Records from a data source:

■ ■ ■ ■

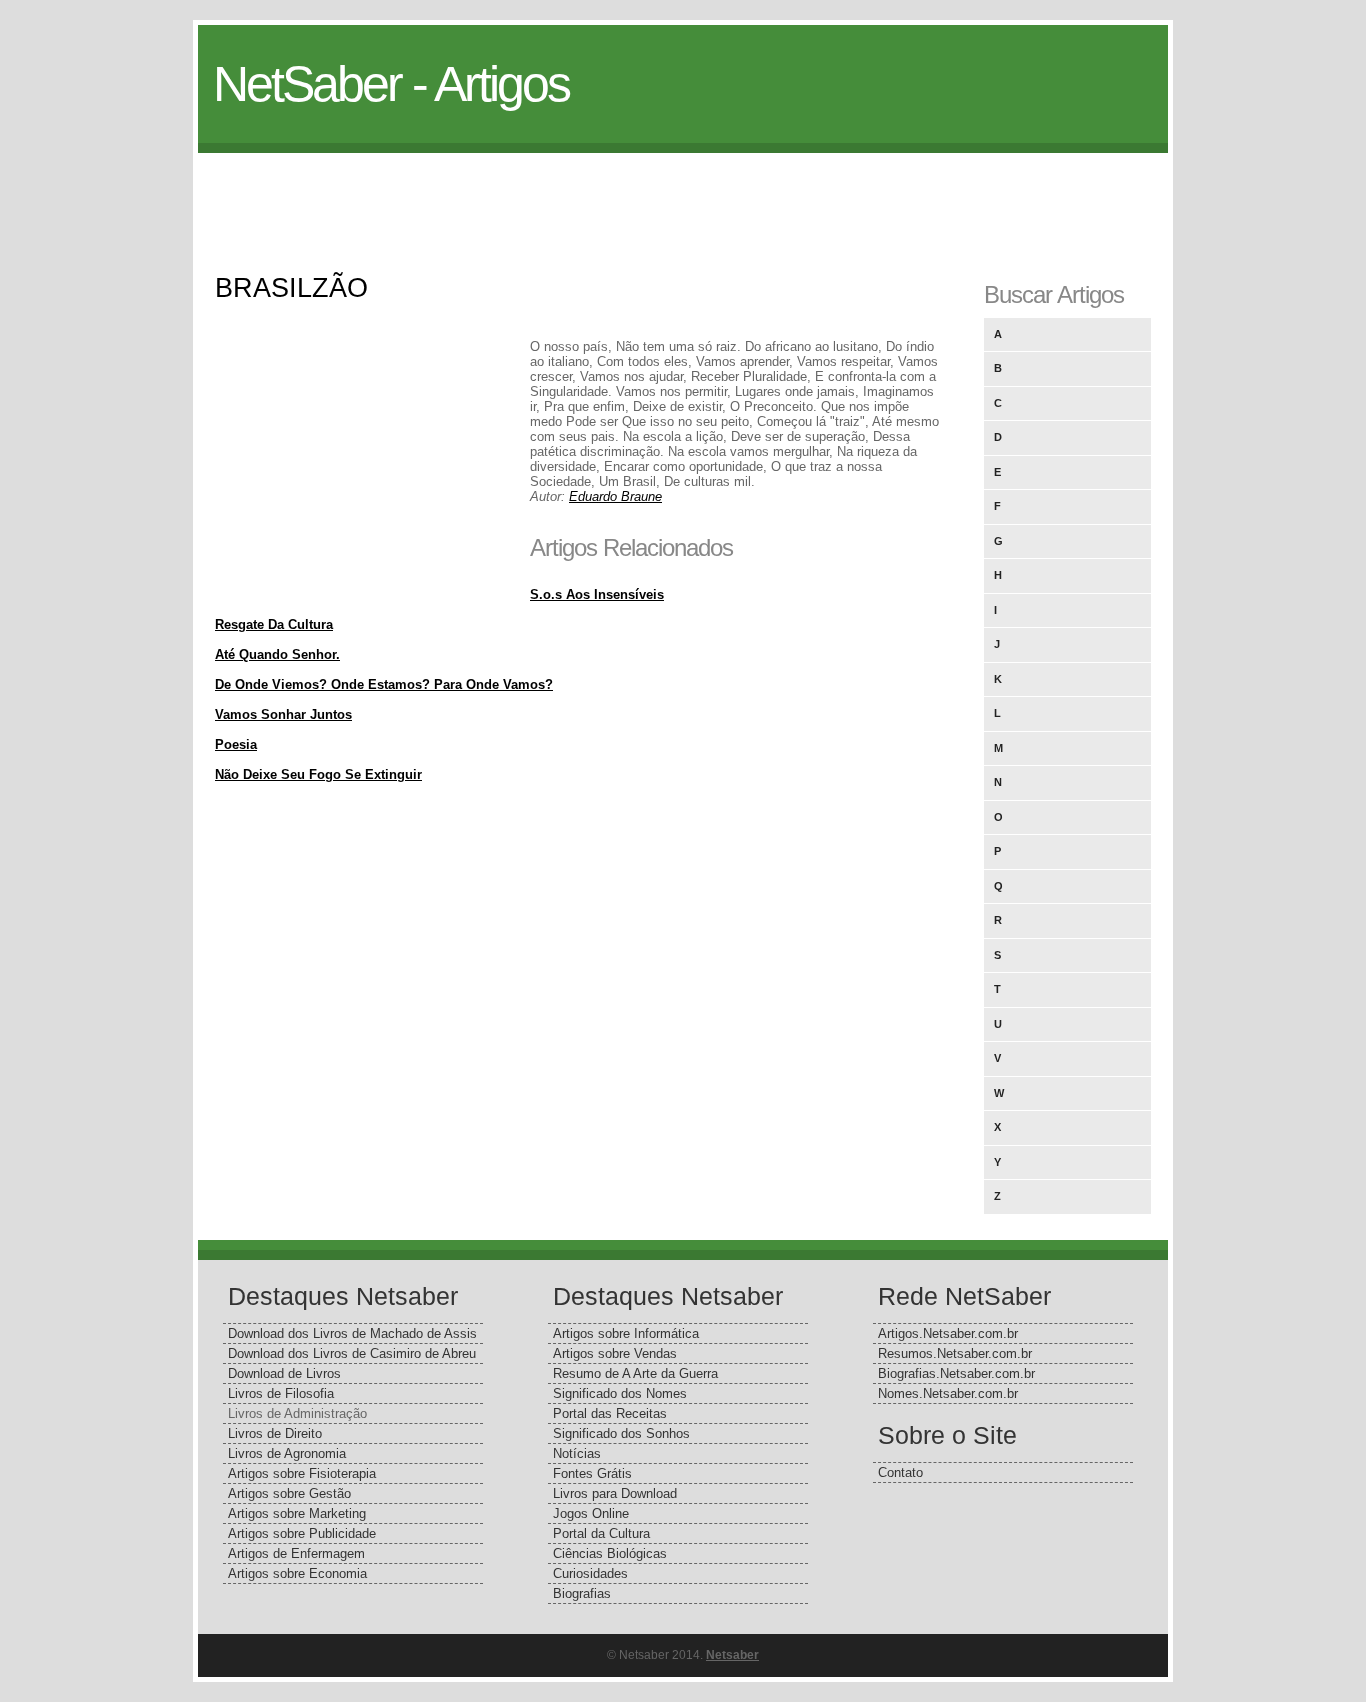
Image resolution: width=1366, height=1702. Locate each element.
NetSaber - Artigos (391, 84)
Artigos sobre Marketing (297, 1513)
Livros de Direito (275, 1433)
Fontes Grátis (592, 1473)
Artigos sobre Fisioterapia (302, 1473)
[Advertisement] (683, 198)
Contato (900, 1472)
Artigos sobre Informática (626, 1333)
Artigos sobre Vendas (615, 1353)
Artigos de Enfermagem (296, 1553)
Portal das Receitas (610, 1413)
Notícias (577, 1453)
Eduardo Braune (615, 496)
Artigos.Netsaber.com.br (948, 1333)
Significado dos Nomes (620, 1393)
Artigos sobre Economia (297, 1573)
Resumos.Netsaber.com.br (955, 1353)
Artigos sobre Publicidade (302, 1533)
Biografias (582, 1593)
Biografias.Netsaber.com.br (956, 1373)
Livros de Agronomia (287, 1453)
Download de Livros (284, 1373)
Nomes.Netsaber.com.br (948, 1393)
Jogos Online (591, 1513)
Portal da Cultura (601, 1533)
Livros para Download (615, 1493)
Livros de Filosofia (281, 1393)
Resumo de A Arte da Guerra (635, 1373)
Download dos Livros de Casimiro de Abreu (352, 1353)
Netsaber (732, 1655)
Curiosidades (590, 1573)
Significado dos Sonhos (621, 1433)
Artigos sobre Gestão (289, 1493)
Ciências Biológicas (610, 1553)
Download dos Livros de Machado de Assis (352, 1333)
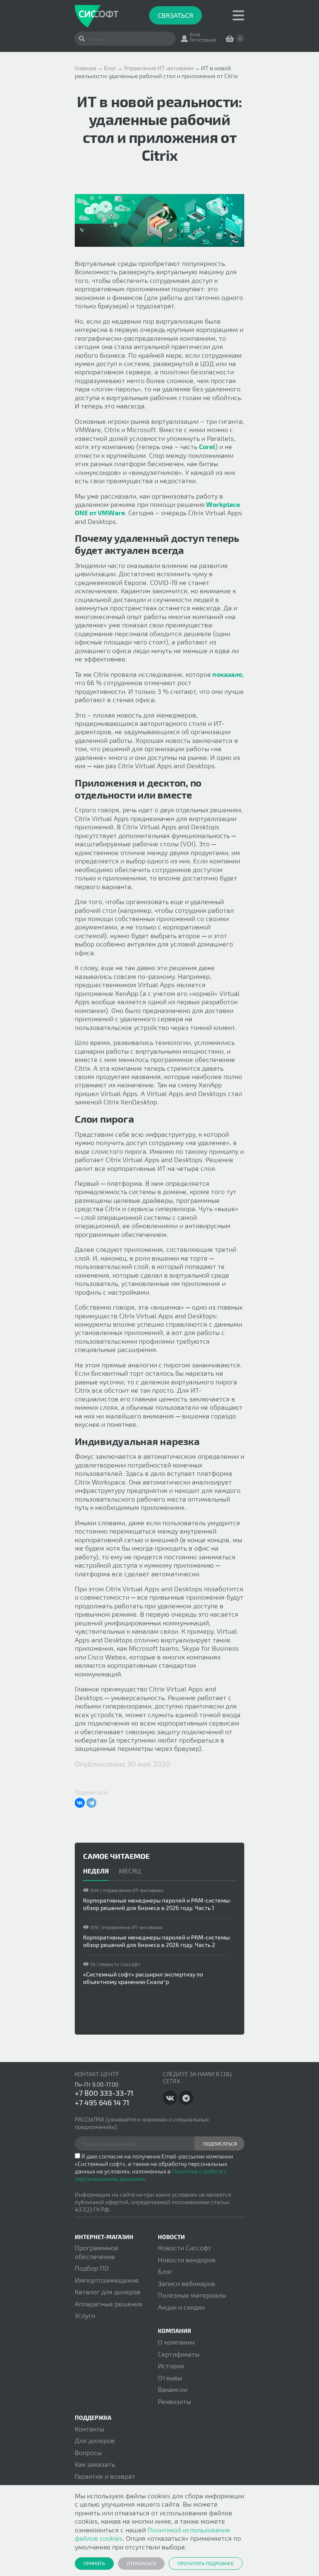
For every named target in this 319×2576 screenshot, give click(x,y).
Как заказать (95, 2464)
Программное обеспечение (96, 2252)
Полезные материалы (192, 2295)
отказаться (141, 2563)
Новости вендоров (187, 2260)
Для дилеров (95, 2440)
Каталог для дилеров (107, 2292)
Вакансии (172, 2389)
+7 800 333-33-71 (104, 2092)
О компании (176, 2342)
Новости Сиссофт (184, 2248)
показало (226, 674)
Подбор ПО (92, 2268)
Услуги (85, 2315)
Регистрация (203, 39)
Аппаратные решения (108, 2304)
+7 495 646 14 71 (102, 2102)
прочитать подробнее (205, 2563)
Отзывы (170, 2378)
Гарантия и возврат (105, 2476)
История (171, 2366)
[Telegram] (91, 1803)
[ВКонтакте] (80, 1803)
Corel (207, 446)
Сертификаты (178, 2354)
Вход (195, 34)
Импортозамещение (107, 2280)
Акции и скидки (181, 2307)
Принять (94, 2563)
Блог (165, 2271)
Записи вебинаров (186, 2283)
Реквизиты (174, 2401)
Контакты (89, 2429)
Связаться (175, 15)
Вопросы (88, 2452)
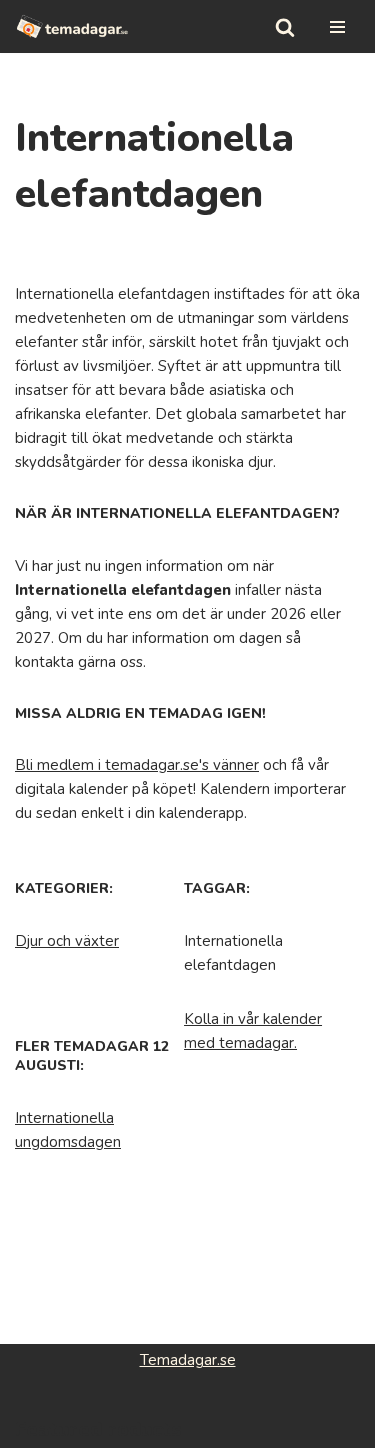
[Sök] (285, 27)
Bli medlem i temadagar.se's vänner (137, 765)
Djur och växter (67, 941)
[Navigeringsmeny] (337, 27)
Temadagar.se (188, 1360)
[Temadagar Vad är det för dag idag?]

■ ■ ■ ■

* [Assignment]: Which lines of the data contain the string "Artigos"? Copy each one.

* [Finished task]:
NetSaber - Artigos (391, 84)
Artigos sobre Marketing (297, 1513)
Artigos sobre Fisioterapia (302, 1473)
Artigos sobre Informática (626, 1333)
Artigos sobre Vendas (615, 1353)
Artigos de Enfermagem (296, 1553)
Artigos.Netsaber.com.br (948, 1333)
Artigos sobre Economia (297, 1573)
Artigos sobre Publicidade (302, 1533)
Artigos sobre Gestão (289, 1493)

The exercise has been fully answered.